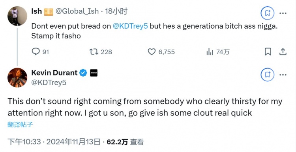Click Kevin Durant's blue verified badge
The width and height of the screenshot is (296, 152).
pos(83,73)
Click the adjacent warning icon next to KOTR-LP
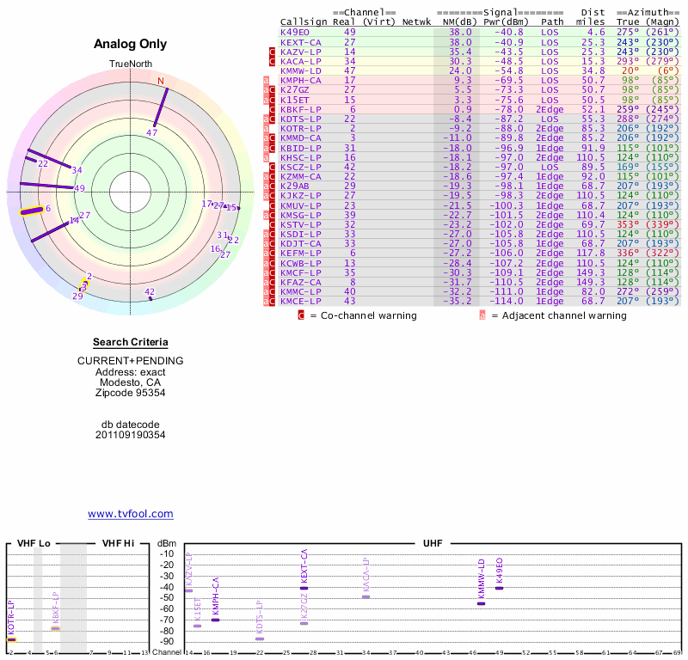688x660 pixels. [267, 128]
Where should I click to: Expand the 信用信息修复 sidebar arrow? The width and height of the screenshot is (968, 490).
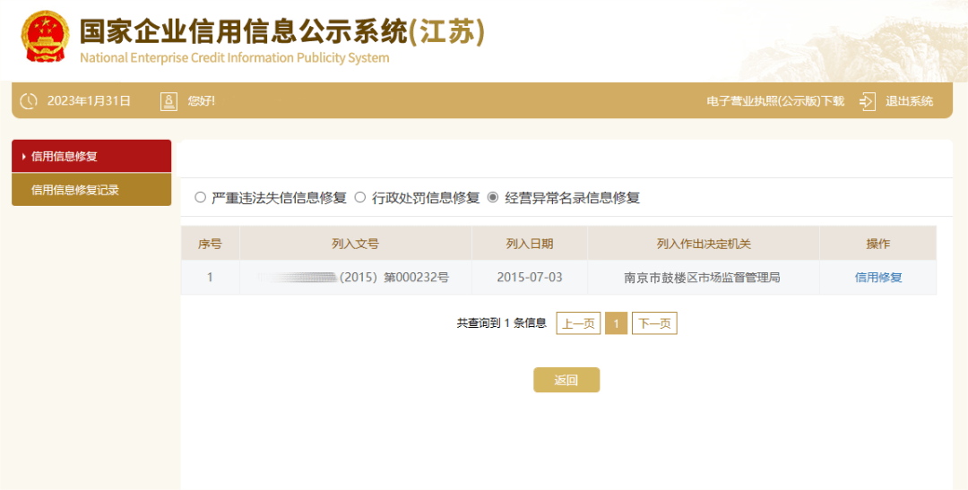pos(23,157)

### What you should do
Give back exactly the lines from the one containing "Click the adjacent" to the final line of the entries, both included, and no picture.

### Written answer
Click the adjacent warning icon next to KOTR-LP
688x660 pixels. [267, 128]
Where should I click to: Expand the 信用信息修复 sidebar arrow? The width and height of the screenshot is (968, 490).
pos(23,157)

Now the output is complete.